Casey Crafford and Steve Dietl/A+E Networks, LLC
Casey Crafford and Steve Dietl/A+E Networks, LLC
Casey Crafford and Steve Dietl/A+E Networks, LLC
Casey Crafford and Steve Dietl/A+E Networks, LLC
Casey Crafford and Steve Dietl/A+E Networks, LLC
Casey Crafford and Steve Dietl/A+E Networks, LLC
Casey Crafford and Steve Dietl/A+E Networks, LLC
Casey Crafford and Steve Dietl/A+E Networks, LLC
Casey Crafford and Steve Dietl/A+E Networks, LLC
Casey Crafford and Steve Dietl/A+E Networks, LLC
Casey Crafford and Steve Dietl/A+E Networks, LLC
Casey Crafford and Steve Dietl/A+E Networks, LLC
Casey Crafford and Steve Dietl/A+E Networks, LLC
Fill 1
Fill 1
June 13, 2016
Features

A landmark fact-based miniseries that 40 years ago sparked a national conversation about race returns, retold for a new generation. Roots — Alex Haley's story of his African ancestor, sold into slavery 250 years ago, and his descendants — must be told again and again, says executive producer Mark Wolper, if we are to understand who we are as a society and how we got where we are today.

Amy Amatangelo

Do you know where you were the night of January 23, 1977?

If you're old enough to recognize the name Kunta Kinte, chances are good that you were in front of your television that evening, when ABC premiered the miniseries Roots.

Over eight consecutive nights, the groundbreaking program rose from a 40.5 Nielsen share to just above a 51 share. The finale, which aired on January 30, 1977, remains the third most-watched program in television history: 100 million viewers tuned in.

Based on Alex Haley's Pulitzer Prize-winning novel of the same name, the landmark production told the story of his ancestors, beginning with his forefather Kunta Kinte's capture in Juffure, Gambia. Roots went on to win nine Emmy Awards, and it remains one of the most beloved and celebrated miniseries of all time.

Producer Will Packer recalls his parents sitting him down to watch Roots during one of its many re-airings. "I remember feeling this is my story," Packer says. "This is a story that relates to me as a young black male. This is a story of how we as a people came to be African American. I remember feeling that kind of weight around the narrative."

This May, a new version of Roots will air over four consecutive nights on History and its sister networks, A+E and Lifetime.

But when it came to remaking Roots, everyone involved had the same question: Why? Why remake such an iconic production?

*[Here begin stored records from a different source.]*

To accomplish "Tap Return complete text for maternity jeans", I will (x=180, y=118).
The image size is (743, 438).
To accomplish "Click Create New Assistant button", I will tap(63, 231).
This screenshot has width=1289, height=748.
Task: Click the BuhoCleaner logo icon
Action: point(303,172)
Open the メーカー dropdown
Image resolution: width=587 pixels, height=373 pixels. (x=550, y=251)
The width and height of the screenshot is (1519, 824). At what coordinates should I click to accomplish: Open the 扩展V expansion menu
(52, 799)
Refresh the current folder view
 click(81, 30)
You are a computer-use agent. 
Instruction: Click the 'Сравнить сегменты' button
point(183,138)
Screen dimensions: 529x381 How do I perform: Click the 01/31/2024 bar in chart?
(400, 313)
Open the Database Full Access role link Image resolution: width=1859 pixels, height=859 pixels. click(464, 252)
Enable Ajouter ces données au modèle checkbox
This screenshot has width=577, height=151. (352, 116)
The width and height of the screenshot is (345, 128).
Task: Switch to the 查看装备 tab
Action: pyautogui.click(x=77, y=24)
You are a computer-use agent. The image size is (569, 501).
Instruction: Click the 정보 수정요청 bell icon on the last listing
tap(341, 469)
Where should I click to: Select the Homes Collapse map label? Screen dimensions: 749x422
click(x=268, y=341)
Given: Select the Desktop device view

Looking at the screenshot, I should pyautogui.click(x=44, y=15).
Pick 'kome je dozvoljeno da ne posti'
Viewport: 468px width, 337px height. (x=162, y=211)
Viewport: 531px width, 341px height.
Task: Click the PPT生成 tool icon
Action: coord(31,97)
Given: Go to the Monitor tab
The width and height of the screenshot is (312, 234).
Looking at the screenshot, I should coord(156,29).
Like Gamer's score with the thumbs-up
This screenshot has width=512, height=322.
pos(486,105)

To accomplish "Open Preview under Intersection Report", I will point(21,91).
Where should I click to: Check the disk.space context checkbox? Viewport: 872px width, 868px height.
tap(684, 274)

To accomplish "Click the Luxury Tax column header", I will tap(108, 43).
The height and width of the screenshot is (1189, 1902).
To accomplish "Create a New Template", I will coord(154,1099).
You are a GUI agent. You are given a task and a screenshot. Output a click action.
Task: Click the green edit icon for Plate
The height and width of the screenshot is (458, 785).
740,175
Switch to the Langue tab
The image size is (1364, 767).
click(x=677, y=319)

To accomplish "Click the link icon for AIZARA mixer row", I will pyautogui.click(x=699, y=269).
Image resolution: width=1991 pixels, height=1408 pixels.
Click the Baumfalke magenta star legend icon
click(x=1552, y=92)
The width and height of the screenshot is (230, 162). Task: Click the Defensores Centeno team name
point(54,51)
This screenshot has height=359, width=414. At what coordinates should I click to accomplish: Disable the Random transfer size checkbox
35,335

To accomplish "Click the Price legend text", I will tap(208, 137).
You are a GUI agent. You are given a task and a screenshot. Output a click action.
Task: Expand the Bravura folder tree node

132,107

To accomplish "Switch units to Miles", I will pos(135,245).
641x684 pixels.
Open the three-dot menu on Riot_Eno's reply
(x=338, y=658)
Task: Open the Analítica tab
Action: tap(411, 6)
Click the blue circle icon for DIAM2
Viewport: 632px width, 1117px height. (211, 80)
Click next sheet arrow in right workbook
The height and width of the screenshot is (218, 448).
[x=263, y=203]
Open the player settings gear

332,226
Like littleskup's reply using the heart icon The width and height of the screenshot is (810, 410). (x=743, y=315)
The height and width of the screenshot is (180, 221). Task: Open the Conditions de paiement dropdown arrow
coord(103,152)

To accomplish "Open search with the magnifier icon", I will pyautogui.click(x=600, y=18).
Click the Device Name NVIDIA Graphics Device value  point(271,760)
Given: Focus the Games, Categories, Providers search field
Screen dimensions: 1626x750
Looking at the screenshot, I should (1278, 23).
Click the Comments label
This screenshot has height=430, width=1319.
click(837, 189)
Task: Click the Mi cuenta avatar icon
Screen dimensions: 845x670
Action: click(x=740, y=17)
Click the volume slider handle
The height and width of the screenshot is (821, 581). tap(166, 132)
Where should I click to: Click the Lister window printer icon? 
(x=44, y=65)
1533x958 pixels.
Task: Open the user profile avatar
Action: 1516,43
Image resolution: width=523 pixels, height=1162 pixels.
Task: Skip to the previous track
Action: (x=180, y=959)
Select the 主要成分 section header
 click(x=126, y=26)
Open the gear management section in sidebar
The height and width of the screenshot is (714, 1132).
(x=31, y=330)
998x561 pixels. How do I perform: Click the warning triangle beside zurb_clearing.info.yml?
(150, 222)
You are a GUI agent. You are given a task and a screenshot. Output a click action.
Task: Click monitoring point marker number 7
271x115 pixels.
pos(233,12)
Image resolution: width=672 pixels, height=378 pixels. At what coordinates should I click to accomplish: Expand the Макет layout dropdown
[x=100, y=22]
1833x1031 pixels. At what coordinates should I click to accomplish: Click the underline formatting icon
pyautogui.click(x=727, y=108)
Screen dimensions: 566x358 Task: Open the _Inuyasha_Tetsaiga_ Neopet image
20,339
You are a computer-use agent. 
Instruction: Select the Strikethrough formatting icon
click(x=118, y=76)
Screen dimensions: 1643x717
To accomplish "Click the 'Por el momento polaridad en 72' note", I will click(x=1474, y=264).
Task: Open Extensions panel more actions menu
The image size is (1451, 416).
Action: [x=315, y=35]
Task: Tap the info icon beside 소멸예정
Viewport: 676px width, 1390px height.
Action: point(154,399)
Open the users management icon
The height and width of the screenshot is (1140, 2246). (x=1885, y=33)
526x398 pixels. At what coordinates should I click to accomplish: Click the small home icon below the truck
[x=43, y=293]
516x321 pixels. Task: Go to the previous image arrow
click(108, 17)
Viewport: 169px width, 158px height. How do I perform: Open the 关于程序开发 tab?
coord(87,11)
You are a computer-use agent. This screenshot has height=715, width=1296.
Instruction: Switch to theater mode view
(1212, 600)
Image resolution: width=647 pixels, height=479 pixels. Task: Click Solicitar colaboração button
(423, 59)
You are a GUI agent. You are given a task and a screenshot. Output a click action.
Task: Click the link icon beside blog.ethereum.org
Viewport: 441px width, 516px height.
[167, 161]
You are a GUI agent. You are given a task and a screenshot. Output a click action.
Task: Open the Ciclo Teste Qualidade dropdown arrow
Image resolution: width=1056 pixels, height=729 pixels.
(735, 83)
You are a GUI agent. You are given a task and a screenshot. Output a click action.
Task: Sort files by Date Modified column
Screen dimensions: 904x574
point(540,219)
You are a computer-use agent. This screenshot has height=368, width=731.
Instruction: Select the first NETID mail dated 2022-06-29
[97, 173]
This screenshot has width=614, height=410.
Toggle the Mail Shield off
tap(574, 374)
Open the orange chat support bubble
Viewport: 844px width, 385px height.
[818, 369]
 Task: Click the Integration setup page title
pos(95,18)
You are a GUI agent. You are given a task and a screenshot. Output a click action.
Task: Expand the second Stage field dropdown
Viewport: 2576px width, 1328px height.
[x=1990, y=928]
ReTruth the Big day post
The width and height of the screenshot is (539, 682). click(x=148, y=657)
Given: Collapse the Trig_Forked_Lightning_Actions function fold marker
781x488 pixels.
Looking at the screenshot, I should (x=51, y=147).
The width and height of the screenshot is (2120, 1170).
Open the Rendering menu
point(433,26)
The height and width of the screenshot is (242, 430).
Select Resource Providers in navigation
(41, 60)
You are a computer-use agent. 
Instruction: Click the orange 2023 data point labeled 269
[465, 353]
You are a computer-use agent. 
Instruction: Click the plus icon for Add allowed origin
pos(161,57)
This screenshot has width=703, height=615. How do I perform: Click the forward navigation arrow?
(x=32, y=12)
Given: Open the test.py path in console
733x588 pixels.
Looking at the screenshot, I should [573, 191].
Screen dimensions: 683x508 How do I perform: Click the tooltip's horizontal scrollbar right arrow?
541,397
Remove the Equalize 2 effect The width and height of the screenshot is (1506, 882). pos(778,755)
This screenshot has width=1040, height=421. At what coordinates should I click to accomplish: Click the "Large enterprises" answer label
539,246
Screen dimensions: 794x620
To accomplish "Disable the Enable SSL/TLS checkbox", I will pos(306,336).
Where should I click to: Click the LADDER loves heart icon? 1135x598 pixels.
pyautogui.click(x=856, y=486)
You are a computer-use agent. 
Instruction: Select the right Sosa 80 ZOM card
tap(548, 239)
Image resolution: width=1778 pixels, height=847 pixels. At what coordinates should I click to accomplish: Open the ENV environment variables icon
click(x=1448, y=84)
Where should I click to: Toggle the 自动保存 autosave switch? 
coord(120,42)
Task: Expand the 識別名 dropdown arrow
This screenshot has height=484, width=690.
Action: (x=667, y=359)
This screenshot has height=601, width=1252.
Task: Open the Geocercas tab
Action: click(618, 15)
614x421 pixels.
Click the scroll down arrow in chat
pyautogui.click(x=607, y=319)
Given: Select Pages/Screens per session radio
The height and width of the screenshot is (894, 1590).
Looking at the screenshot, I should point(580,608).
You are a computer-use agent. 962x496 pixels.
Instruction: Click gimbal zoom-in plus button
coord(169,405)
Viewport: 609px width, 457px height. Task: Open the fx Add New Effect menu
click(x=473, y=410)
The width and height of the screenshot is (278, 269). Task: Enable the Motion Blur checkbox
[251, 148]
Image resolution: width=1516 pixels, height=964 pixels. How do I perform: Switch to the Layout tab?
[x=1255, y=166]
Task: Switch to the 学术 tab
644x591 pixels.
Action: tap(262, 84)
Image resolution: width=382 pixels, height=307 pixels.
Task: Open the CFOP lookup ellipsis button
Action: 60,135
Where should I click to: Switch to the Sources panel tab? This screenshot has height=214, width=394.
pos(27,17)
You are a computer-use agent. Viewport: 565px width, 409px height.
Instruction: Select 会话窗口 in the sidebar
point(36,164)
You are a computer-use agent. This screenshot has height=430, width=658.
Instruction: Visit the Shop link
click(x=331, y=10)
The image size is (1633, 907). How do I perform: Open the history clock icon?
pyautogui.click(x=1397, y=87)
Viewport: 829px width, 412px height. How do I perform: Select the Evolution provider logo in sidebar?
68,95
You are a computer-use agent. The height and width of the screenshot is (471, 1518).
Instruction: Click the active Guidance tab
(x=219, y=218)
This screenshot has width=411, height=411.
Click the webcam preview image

Producer Mark Wolper was 17 when his late father, producer David L Wolper, made the original Roots. Over the years, Wolper was often asked about remaking the series, and he always said no. But a few years ago, he had his teenage son watch it. To Wolper's great surprise, his son wasn't engaged by what he saw.

"He said to me, 'I understand why this is important, but it's kind of like your music, Dad. It doesn't speak to me,'" Wolper explains. "It was in that moment that I realized that there is a reason to do Roots again. The reason to do it again is because it is history — history of this country, of a race, of a people, of a family — and we always must tell history over and over again."

Nearly 40 years later, many TV viewers weren't even alive when Roots first aired. To the millennial generation, the production may seem dated. "This is something that a new generation needs to see," Packer says. "It needs to be told in a fresh new way, in a way that young people can really receive it. Especially now. Especially in today's climate."

LeVar Burton's career was launched when he was cast as the younger Kunta Kinte in the original production (John Amos played the older). He was just 19. He returned to this Roots as a coexecutive producer.

"I'm still processing it, and I don't know if I have the verbal vocabulary to express what it felt like," he says of being behind the scenes on this production.

"It is so rare that we get the opportunity to revisit such a seminal event in our lives 40 years later. Roots is such a powerful reality, not just for me personally but for this nation, for America, for who we were then and who we are now."

The extensive cast includes Forest Whitaker, Anna Paquin, Laurence Fishburne, Jonathan Rhys Meyers, Anika Noni Rose, Derek Luke, Mekhi Phifer and James Purefoy.

"We tried to go after actors that gave us some visibility and definitely were perceived as the best in their field," Packer says. "You want to make sure when you're doing a project like this that you've got entry points for your audience — folks that do feel familiar."

However, for the pivotal role of Kunta Kinte, the producers had an international casting call.

It is Kunta Kinte's story of being horrifically captured in his native Juffure, transported in heinous conditions to America on a slave ship and sold into slavery in Virginia that make up the first episode. "The Kunta character is the heartbeat of this story," Packer says. "If we didn't get the casting right, the entire story falls apart."

Burton agrees that finding the right actor to play Kunta Kinte was job one. "He has to engage the audience and get them to sign on to the journey of going through the whole story," he says. "For very personal reasons, I was very attached to making sure we had the right guy."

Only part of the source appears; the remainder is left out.